Dans l’esprit des pères fondateurs du sionisme politique et des premiers dirigeants de l’État d’Israël – au premier rang desquels David Ben Gourion – le caractère juif de l’État n’était en effet nullement contradictoire avec son caractère démocratique. C’est dans cet esprit qu’il a élaboré le fragile équilibre sur lequel ont reposé l’État et ses institutions après 1948. Ben Gourion a fait preuve à cet égard d’une volonté de compromis inhabituelle, qu’il justifie ainsi dans ses écrits : “Sauver la nation et préserver son indépendance et sa sécurité prime sur tout idéal religieux ou antireligieux. Il est nécessaire, dans cette période où nous posons les fondations de l’État, que des hommes obéissant à des préoccupations et à des principes différents travaillent ensemble… Nous devons tous faire montre d’un sage esprit de compromis sur tous les problèmes économiques, religieux, politiques et constitutionnels qui peuvent supporter d’être différés” [4].

[1] Extraites de mon livre Israël, le rêve inachevé, Editions de Paris / Max Chaleil 2019.
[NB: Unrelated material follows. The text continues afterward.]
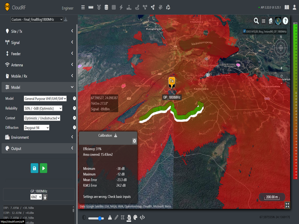Open the hamburger menu in top bar
This screenshot has width=299, height=224.
[83, 7]
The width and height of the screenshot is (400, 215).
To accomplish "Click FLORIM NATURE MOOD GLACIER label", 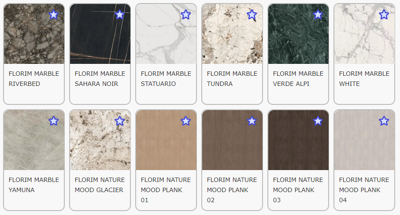I will 100,185.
[2] Pour des raisons historiques et politiques, l’Assemblée constituante élue en 1949 ne put accomplir sa tâche constitutionnelle, comme le prévoyait la Déclaration d’Indépendance. Au lieu de cela, elle adopta le principe d’une “Constitution par étapes”, c’est-à-dire de l’élaboration successive de Lois fondamentales, qui furent effectivement adoptées à partir de 1958.

[3] Je renvoie à ce sujet à mon livre La trahison des clercs d’Israël, chapitre 13. La Maison d’Edition 2016.

[4] David Ben Gourion, in Hazon ve-Derekh, cité par Avraham Avi-Hai, Ben Gourion bâtisseur d’État, p. 120.